[8日 ロイター] - ウクライナの首都キーウに8日未明、ロシアの弾道ミサイルによる攻撃があり、6人が負傷したとクリチコ市長が明らかにした。米国の和平交渉担当者が同市を離れて間もなく空爆を再開した形だ。
同市長は通信アプリ「テレグラム」への投稿で、弾道ミサイル攻撃の後、住宅の建物に住民が閉じ込められ、市内各地で火災が発生していると述べた。
同市の軍当局は、5階建てのアパートと3階建ての集合住宅が落下物で損傷したと明らかにし、住民に避難を呼びかけた。
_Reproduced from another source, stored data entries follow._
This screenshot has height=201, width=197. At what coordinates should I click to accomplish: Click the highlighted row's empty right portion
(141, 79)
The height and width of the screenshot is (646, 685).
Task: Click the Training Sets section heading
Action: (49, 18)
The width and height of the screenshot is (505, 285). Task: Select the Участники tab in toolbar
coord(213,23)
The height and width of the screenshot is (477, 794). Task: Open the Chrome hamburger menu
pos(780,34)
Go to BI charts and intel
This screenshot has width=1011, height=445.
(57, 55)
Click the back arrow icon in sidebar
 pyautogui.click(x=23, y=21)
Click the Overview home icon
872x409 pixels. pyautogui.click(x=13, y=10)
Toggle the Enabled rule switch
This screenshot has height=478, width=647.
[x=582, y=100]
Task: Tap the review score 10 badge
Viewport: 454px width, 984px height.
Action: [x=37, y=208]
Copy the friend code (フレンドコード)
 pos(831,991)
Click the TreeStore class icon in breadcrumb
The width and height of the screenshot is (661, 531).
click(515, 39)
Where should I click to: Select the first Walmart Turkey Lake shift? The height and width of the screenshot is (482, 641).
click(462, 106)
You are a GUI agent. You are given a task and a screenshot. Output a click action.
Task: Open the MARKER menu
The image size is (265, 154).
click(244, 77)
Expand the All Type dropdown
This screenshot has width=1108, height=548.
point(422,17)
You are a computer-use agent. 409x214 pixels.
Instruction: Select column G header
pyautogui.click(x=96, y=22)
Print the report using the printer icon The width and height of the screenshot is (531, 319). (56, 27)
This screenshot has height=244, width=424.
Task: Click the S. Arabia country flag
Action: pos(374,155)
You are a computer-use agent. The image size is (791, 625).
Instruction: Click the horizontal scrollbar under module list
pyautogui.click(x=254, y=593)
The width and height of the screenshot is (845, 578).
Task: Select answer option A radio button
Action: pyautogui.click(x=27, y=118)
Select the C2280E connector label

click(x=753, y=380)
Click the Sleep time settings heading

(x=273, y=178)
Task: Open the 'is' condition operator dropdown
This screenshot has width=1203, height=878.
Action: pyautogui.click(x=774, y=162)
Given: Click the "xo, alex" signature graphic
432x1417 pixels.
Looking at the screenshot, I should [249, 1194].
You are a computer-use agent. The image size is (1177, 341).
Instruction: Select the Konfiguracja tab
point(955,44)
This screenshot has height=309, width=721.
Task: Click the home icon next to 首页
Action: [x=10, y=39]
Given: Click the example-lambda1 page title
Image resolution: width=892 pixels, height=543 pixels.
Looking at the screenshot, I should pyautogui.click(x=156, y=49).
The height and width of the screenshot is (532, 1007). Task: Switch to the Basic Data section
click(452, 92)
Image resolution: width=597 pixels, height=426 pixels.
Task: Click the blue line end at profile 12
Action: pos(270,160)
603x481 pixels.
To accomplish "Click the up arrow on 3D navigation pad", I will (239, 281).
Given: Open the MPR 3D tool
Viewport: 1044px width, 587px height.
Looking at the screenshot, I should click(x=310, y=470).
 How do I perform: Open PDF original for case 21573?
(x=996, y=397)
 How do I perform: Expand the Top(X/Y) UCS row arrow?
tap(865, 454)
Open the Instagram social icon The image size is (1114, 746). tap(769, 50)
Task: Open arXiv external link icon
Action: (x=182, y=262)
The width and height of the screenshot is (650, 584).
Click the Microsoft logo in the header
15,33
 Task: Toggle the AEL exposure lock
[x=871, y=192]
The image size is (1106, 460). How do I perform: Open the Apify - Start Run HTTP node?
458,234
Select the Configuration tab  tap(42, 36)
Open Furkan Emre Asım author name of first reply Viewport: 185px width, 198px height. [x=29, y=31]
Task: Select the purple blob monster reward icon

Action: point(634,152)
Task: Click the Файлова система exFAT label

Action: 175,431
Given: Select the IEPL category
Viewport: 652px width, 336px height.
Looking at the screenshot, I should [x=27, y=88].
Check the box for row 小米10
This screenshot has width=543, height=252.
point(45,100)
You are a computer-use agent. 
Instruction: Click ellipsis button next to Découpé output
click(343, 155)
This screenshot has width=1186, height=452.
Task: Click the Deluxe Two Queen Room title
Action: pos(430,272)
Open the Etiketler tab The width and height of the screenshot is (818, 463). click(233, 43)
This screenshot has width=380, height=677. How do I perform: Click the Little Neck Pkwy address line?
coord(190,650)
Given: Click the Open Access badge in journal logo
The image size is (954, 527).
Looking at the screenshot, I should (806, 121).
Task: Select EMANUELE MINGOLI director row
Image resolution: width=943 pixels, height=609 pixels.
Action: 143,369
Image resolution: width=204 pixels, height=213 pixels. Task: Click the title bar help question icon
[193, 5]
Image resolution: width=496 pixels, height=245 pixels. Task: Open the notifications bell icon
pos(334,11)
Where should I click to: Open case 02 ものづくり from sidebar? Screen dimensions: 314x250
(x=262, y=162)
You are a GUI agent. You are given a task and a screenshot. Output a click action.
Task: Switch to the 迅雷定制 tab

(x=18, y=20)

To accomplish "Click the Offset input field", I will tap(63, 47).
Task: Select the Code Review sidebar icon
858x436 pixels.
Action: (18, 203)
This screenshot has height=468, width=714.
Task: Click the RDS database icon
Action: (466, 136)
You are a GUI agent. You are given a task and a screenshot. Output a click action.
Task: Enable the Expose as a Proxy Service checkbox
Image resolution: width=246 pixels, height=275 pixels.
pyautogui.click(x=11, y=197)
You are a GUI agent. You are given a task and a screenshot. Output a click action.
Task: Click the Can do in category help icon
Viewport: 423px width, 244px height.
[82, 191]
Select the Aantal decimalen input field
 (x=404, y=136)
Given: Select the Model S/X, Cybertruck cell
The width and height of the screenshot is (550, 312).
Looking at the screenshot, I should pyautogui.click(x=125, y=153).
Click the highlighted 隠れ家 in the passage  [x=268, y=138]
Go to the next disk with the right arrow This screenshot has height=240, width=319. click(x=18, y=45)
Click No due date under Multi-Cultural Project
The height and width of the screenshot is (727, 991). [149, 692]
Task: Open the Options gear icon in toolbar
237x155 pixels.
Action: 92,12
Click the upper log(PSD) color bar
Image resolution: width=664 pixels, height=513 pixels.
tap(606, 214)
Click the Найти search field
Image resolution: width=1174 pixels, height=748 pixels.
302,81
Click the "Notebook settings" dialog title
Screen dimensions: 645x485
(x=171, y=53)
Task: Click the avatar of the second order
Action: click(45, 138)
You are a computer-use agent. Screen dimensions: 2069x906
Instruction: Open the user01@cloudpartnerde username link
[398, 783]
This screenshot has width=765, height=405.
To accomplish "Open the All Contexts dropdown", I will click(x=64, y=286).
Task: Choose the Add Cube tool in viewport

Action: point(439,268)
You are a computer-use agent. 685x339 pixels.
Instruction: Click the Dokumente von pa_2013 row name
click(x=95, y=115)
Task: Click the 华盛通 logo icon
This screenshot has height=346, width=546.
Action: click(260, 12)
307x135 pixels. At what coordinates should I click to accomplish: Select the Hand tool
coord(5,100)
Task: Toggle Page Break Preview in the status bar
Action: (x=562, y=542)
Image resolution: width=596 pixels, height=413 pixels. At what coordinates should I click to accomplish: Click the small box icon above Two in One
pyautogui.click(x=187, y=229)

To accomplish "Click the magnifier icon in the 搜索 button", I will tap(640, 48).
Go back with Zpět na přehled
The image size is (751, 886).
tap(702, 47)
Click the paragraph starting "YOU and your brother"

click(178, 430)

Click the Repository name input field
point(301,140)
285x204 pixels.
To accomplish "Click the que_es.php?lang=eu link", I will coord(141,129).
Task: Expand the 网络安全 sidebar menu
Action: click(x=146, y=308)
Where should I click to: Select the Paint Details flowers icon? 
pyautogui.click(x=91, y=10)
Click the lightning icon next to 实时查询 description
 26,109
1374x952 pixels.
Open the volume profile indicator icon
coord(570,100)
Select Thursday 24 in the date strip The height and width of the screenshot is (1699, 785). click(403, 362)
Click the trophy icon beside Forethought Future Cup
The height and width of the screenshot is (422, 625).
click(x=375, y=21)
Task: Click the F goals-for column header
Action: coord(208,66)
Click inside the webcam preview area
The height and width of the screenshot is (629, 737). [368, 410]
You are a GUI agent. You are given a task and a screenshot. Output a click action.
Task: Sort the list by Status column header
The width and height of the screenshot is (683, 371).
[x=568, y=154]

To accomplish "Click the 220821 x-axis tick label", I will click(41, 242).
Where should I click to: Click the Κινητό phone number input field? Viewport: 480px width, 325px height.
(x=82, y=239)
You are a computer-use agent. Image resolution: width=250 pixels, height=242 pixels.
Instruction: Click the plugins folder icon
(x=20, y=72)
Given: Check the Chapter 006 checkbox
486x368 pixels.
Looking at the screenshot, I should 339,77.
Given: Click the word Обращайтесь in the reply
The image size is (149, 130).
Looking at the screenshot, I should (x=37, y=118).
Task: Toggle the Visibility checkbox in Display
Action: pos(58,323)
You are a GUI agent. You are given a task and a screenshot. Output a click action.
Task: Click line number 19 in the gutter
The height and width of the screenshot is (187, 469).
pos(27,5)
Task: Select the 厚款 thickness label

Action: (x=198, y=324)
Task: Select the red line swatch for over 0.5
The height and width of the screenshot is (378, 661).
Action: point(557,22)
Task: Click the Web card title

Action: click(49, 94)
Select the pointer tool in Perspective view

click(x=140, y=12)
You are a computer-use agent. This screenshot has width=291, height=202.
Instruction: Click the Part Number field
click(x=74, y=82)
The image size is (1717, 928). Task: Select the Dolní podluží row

こうした中、隣国で北大西洋条約機構(NATO)と欧州連合(EU)の加盟国であるポーランドは、領空侵犯のリスクに備えて自国の空域を守るため軍用機の運用を開始したと、軍がXで明らかにした。
ロシアは米国のウィットコフ特使とトランプ米大統領の娘婿クシュナー氏がウクライナのゼレンスキー大統領との会談を終えて帰国した後に攻撃を再開した。
一方、ロシアではモスクワの南東約730キロに位置するボルガ川沿いの都市サラトフで、ウクライナのドローン(無人機)によって民間インフラが損傷し、負傷者が出た。同州知事が明らかにした。
この地域には、国営石油会社ロスネフチが運営する大規模な製油所のほか、他の産業・軍事施設が多数ある。